Dendropsophus melanargyreus
- Conservation status: Least Concern (IUCN 3.1)

Scientific classification
- Kingdom: Animalia
- Phylum: Chordata
- Class: Amphibia
- Order: Anura
- Family: Hylidae
- Genus: Dendropsophus
- Species: D. melanargyreus
- Binomial name: Dendropsophus melanargyreus (Cope, 1887)
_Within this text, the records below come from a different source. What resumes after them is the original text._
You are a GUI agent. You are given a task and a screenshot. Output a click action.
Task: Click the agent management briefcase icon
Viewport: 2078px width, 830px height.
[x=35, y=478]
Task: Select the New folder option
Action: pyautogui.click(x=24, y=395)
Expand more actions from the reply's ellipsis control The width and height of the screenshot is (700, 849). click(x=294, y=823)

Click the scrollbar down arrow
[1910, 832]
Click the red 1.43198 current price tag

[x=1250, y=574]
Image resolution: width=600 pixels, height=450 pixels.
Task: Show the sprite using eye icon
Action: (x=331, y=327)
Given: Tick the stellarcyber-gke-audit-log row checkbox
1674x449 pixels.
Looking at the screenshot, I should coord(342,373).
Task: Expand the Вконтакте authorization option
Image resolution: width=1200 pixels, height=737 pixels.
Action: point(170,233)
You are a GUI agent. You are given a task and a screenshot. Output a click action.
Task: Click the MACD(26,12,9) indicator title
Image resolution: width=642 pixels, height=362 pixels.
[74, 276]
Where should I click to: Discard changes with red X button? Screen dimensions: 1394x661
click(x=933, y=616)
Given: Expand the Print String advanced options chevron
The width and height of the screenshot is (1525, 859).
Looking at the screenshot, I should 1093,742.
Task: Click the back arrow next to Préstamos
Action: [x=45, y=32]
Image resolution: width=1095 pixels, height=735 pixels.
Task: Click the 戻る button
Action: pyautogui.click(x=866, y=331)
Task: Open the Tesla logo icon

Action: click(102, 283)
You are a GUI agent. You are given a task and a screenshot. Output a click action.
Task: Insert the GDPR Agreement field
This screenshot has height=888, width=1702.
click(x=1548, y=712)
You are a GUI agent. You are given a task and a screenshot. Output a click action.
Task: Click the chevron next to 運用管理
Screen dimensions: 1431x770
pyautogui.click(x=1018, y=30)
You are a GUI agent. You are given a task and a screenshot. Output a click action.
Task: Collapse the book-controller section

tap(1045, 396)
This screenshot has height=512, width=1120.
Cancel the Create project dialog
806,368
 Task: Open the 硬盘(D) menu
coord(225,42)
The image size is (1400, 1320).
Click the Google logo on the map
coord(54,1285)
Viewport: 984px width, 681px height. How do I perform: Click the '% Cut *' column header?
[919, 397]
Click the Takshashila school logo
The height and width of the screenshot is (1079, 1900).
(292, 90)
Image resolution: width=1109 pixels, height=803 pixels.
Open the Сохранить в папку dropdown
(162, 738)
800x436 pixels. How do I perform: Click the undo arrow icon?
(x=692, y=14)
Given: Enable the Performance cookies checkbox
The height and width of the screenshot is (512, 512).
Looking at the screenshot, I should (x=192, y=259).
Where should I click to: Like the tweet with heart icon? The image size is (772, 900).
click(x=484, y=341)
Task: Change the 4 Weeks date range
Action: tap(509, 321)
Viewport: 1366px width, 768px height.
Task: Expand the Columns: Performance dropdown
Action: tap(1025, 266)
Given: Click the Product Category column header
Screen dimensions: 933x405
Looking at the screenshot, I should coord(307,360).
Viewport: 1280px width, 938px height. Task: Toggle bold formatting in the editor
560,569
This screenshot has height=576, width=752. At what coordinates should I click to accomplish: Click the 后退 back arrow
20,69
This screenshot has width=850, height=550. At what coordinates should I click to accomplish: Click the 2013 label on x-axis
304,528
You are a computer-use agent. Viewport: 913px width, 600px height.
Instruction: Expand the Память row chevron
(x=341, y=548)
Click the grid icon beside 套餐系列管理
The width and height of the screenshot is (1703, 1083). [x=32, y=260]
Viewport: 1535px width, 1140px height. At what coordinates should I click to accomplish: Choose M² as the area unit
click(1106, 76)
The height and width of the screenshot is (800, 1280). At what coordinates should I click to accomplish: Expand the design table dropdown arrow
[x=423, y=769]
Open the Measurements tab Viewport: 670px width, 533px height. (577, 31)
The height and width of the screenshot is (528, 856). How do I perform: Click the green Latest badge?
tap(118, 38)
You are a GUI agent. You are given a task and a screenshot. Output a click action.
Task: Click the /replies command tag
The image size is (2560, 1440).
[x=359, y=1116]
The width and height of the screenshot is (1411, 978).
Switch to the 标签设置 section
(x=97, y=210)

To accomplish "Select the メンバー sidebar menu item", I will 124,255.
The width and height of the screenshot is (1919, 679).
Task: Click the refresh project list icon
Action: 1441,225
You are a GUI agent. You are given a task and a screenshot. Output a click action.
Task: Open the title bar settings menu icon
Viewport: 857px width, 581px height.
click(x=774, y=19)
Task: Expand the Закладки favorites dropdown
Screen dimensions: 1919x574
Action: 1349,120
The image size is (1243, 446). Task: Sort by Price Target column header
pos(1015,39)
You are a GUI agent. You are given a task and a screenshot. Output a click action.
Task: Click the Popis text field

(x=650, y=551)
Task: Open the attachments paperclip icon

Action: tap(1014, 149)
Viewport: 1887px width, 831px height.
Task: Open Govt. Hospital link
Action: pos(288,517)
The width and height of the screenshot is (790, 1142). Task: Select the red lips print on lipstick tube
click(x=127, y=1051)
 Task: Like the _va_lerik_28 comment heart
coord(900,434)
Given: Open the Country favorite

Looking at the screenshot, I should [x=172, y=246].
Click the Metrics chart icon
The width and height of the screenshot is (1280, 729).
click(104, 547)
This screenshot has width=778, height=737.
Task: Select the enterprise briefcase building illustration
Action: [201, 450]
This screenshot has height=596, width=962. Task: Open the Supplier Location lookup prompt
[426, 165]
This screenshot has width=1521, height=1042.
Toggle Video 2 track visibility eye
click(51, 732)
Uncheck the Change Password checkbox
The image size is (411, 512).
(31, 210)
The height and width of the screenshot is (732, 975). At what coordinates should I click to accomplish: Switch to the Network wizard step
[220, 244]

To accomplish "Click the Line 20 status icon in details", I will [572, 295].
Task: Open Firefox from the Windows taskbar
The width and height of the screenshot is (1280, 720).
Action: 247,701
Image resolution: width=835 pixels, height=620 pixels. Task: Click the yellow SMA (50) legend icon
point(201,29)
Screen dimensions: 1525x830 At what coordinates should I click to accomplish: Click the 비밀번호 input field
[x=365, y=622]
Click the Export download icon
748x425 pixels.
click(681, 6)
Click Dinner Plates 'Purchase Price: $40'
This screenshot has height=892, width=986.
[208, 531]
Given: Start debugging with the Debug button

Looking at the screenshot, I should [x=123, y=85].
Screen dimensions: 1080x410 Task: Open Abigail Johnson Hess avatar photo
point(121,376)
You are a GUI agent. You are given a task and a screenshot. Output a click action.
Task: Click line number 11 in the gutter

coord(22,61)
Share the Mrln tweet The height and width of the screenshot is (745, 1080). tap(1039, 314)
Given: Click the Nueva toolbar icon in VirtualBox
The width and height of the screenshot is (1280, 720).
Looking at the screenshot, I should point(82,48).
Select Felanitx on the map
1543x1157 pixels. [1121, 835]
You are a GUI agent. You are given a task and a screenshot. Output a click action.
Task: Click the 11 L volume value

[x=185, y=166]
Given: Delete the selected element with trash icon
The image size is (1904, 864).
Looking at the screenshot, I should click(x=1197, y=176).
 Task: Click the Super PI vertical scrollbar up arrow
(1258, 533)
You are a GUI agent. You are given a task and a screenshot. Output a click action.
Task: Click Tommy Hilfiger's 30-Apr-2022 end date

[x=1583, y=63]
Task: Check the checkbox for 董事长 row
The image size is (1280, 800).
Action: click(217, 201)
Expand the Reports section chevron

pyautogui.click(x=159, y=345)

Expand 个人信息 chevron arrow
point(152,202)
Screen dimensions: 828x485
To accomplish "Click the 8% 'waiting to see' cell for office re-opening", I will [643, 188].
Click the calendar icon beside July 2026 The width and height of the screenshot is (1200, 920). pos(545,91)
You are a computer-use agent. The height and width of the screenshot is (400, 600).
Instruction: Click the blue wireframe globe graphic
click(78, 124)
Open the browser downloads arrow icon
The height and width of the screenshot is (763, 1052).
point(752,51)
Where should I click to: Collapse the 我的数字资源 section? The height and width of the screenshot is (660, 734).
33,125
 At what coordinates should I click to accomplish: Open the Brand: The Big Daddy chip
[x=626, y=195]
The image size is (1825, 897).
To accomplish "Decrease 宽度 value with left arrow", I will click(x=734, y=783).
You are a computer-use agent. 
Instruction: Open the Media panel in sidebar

= Dendropsophus melanargyreus =

- Authority: (Cope, 1887)
- Conservation status: LC

Species of amphibian

Dendropsophus melanargyreus is a species of mid-size tree frog in the family Hylidae.
It is found in Bolivia, Brazil, French Guiana, Paraguay, and Suriname.
Its natural habitats are subtropical or tropical dry forests, subtropical or tropical moist lowland forests, and intermittent freshwater marshes.
It is threatened by habitat loss.

D. melanargyreus is characterized by having dark blotches on its back, ranging in color from gray and tan to dark yellows and browns. It normally possesses a reddish brown X that descends from the upper eyelids and descends to the lower back. The underside is usually white and pale yellow in coloration with speckled black blotches. It is one of eight species in the Dendropsophus marmoratus group, which are all characterized by warty skin around the lower lip, large vocal sacs, and marbled dorsal patterns.